==== Dataset content
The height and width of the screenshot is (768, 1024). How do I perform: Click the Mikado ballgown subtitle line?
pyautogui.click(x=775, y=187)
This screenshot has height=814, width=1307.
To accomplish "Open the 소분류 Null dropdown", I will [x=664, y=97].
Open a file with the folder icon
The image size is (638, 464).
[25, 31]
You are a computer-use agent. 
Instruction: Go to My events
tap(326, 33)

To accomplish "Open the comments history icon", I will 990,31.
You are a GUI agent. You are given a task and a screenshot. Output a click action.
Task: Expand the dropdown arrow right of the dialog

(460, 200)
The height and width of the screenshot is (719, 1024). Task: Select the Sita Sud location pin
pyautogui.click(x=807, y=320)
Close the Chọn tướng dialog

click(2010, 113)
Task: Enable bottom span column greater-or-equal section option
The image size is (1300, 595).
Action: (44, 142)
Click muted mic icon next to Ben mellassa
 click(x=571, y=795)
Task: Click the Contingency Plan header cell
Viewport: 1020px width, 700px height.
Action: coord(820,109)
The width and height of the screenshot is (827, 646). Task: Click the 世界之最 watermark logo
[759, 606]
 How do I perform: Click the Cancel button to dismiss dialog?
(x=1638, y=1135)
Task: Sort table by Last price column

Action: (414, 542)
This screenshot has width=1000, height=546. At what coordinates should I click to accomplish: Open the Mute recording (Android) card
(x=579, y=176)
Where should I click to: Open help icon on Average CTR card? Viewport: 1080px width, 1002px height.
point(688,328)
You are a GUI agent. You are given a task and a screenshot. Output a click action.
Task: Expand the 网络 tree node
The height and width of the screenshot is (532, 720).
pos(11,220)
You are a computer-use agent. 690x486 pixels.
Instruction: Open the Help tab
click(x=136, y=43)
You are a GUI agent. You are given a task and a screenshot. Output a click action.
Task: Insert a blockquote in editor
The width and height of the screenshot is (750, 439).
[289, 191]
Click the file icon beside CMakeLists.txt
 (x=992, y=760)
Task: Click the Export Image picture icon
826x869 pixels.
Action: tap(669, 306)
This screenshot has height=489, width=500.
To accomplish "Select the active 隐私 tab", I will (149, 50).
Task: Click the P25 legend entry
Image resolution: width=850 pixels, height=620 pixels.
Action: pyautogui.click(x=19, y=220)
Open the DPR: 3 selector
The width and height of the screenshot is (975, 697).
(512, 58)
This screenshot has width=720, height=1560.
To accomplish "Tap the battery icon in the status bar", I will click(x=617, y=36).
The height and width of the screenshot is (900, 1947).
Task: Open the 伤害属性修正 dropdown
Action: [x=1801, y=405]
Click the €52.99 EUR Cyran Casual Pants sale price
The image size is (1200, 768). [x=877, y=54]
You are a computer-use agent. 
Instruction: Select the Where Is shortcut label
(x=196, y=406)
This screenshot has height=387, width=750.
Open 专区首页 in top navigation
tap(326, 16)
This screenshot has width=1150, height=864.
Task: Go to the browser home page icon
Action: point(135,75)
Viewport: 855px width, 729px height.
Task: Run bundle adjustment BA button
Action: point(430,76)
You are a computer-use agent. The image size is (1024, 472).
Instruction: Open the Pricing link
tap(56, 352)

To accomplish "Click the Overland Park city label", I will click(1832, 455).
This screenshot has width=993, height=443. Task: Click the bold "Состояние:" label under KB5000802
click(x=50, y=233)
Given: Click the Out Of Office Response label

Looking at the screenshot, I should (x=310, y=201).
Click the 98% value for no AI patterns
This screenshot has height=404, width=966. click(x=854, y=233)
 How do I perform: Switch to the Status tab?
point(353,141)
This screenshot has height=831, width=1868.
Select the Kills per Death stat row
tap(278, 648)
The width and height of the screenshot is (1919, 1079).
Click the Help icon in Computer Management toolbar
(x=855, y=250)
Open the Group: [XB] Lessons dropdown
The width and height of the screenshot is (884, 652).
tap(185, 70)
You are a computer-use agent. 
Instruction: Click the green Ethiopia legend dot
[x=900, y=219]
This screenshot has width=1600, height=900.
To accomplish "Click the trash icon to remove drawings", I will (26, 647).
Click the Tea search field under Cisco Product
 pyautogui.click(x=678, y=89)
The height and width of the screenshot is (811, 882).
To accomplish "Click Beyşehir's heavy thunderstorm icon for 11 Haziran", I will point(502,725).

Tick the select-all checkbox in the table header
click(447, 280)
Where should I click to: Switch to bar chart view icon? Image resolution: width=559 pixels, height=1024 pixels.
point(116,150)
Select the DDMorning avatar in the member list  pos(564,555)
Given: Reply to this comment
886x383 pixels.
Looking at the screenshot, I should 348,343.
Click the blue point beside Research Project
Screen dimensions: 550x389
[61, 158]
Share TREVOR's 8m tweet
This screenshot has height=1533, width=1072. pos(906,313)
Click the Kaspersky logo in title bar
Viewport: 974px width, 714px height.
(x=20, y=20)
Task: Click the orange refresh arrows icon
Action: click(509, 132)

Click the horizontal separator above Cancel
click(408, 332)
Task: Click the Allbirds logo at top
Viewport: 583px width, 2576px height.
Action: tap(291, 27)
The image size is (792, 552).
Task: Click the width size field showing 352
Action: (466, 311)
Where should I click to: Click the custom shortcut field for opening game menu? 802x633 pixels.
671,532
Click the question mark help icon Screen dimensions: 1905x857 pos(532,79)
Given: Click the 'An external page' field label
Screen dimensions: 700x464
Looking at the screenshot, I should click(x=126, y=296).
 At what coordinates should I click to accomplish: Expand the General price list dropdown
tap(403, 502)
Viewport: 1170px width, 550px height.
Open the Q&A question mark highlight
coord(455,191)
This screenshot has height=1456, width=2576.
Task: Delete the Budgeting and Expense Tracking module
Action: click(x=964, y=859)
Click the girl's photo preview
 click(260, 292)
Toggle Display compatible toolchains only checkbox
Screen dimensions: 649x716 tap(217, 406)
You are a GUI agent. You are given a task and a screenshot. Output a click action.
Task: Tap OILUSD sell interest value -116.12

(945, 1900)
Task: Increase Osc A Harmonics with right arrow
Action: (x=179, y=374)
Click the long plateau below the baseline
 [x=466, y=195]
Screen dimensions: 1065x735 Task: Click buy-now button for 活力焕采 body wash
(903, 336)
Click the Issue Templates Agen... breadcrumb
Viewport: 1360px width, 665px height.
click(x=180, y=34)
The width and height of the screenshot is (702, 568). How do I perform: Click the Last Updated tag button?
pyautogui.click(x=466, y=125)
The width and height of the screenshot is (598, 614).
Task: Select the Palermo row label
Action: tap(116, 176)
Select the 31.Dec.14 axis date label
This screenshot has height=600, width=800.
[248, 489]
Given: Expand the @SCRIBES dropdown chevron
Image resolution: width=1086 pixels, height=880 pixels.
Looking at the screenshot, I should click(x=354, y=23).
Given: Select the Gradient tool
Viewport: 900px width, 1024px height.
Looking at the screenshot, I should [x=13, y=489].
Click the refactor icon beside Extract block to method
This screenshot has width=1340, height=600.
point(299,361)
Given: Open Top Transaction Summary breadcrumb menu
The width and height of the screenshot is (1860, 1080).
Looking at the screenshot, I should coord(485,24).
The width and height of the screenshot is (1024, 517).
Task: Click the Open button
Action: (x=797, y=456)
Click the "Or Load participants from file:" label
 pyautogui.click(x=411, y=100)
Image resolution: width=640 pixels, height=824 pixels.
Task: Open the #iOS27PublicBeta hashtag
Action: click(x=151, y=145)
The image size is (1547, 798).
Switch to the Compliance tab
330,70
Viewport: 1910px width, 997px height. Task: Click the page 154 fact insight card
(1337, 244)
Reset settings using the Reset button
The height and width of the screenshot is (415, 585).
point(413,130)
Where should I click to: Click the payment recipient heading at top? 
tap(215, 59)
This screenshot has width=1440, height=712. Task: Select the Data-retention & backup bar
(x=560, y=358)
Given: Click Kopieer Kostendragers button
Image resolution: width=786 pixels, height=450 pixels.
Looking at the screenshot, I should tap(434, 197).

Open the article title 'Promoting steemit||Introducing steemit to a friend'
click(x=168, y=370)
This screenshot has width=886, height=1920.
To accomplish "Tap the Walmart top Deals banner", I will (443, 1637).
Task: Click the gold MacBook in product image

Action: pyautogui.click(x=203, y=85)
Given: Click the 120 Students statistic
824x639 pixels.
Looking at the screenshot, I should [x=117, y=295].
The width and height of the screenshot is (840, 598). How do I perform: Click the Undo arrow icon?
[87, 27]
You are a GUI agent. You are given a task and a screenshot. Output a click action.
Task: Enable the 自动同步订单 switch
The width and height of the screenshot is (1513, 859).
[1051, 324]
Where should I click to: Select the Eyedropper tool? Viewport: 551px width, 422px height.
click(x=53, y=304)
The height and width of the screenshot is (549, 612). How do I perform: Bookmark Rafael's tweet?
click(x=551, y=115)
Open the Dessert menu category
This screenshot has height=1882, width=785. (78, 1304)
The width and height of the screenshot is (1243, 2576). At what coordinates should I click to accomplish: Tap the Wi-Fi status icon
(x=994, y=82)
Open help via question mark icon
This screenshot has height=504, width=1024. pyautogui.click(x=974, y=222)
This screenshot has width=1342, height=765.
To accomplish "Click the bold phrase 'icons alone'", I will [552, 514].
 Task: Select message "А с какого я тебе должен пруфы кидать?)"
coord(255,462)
========
→ **Work request**:
Stop at the line containing "Task: Click the P25 legend entry". Please print exactly every line before it from the start of the records, plus that line itself, and nothing else.

→ **Answer space**:
The height and width of the screenshot is (768, 1024). How do I perform: Click the Mikado ballgown subtitle line?
pyautogui.click(x=775, y=187)
This screenshot has height=814, width=1307.
To accomplish "Open the 소분류 Null dropdown", I will [x=664, y=97].
Open a file with the folder icon
The image size is (638, 464).
[25, 31]
You are a computer-use agent. 
Instruction: Go to My events
tap(326, 33)

To accomplish "Open the comments history icon", I will 990,31.
You are a GUI agent. You are given a task and a screenshot. Output a click action.
Task: Expand the dropdown arrow right of the dialog

(460, 200)
The height and width of the screenshot is (719, 1024). Task: Select the Sita Sud location pin
pyautogui.click(x=807, y=320)
Close the Chọn tướng dialog

click(2010, 113)
Task: Enable bottom span column greater-or-equal section option
The image size is (1300, 595).
Action: (44, 142)
Click muted mic icon next to Ben mellassa
 click(x=571, y=795)
Task: Click the Contingency Plan header cell
Viewport: 1020px width, 700px height.
Action: coord(820,109)
The width and height of the screenshot is (827, 646). Task: Click the 世界之最 watermark logo
[759, 606]
 How do I perform: Click the Cancel button to dismiss dialog?
(x=1638, y=1135)
Task: Sort table by Last price column

Action: (414, 542)
This screenshot has width=1000, height=546. At what coordinates should I click to accomplish: Open the Mute recording (Android) card
(x=579, y=176)
Where should I click to: Open help icon on Average CTR card? Viewport: 1080px width, 1002px height.
point(688,328)
You are a GUI agent. You are given a task and a screenshot. Output a click action.
Task: Expand the 网络 tree node
The height and width of the screenshot is (532, 720).
pos(11,220)
You are a computer-use agent. 690x486 pixels.
Instruction: Open the Help tab
click(x=136, y=43)
You are a GUI agent. You are given a task and a screenshot. Output a click action.
Task: Insert a blockquote in editor
The width and height of the screenshot is (750, 439).
[289, 191]
Click the file icon beside CMakeLists.txt
 (x=992, y=760)
Task: Click the Export Image picture icon
826x869 pixels.
Action: tap(669, 306)
This screenshot has height=489, width=500.
To accomplish "Select the active 隐私 tab", I will (149, 50).
Task: Click the P25 legend entry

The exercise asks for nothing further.